Vox Day is a novelist and Christian libertarian. He is a member of the SFWA, Mensa and the Southern Baptist church, and has been down with Madden since 1992. Visit his Web log, Vox Popoli, for daily commentary and responses to reader email.
Have you seen this? I searched for it and couldn't believe it hadn't been posted yet.
had to pong you
I was going to pong him also...:-)
if it was true in the past, it's all the more true now, thanks to the information age.
Like freedom itself, it cannot be controled for long.
Lol. Beat ya!
well none of that was very eloquent but hopefully you get my point...
Yep, but wouldn't it be nice if congress managed our trade agreements instead ot the unelected WTO and other international groups? Our sovereignty is too important to me to allow foreigners to set US policy, just so huge corporations can increase their profits.
If that is the crux of the matter (notice the big "if"), then I wholeheartedly agree.
I'm getting dyslexic.
At first glance I thought this was gonna be about Adam's clothing and Shep Smith.
No need to read any further than this statement to know that this article is a waste of time and is nothing more than the usual and unfortunate crap coming out of WND these days.
Real wages for all workers in this country have risen since NAFTA. They declined in the 10 year period prior to NAFTA. We have created more than 20 million jobs since NAFTA. Our household net worth has more than doubled since 1994 to a record $51.1 trillion. Exports to Mexico have increased from $50 billion in 1994 to $120 billion in 2005. Exports to Canada have increased from $43 trillion to $76 trillion during the same time. Our industry produces and exports more now than at any other time in our history.
Mexico didn't institute the necessary reforms to take advantage of this increased trade and wealth and remains mired in corruption and statism. That's unfortunate, but it certainly doesn't mean we haven't benefited from the agreement.
"If there's anything worse than Republicans and Democrats fighting, it's when THESE PR!CKS WORK TO-GETHER!"
That "giant sucking sound" sure moved all the jobs to Mexico. It's gotten so bad, Americans are sneaking across the border to get employed in Juarez.
< / Not>
"Mexico didn't institute the necessary reforms to take advantage of this increased trade and wealth and remains mired in corruption and statism. That's unfortunate, but it certainly doesn't mean we haven't benefited from the agreement."
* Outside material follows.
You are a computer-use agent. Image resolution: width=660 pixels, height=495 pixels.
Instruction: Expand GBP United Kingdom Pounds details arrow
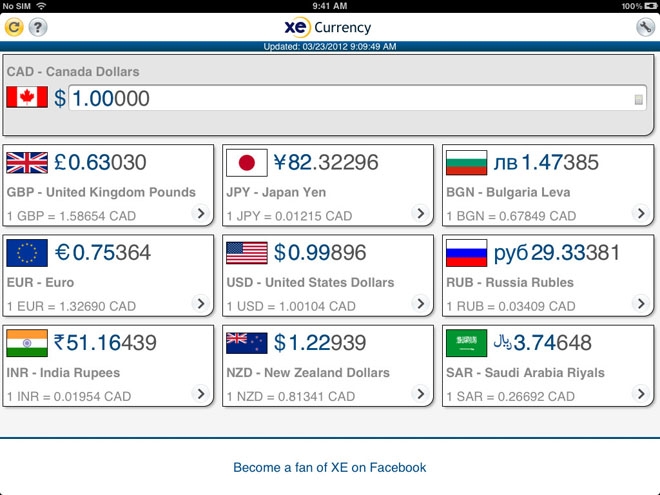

I guess you consider 12 million illegal aliens that have invaded us to be one of the benefits?
Smith told the truth about one characteristic of graspers - even when they get together in social settings, they usually conspire against the public...
I know, it's horrible. Decent televisions for less than $200... More car for your money... At my last job, we bought three new forklifts from a Mexico company for less than half the price of American manufacturers.
Yup, NAFTA really screwed America!
I made it as far as, "The European Common Market was sold to the people of the formerly independent nations of Europe as a free-trade arrangement, and while it has not significantly benefited the economic welfare of those nations . . . ."
If Mr. Day doesn't know that the fastest-growing economies in Europe at the moment are the new EU members, then . . . forget it.
I missed illegal-immigration section in NAFTA.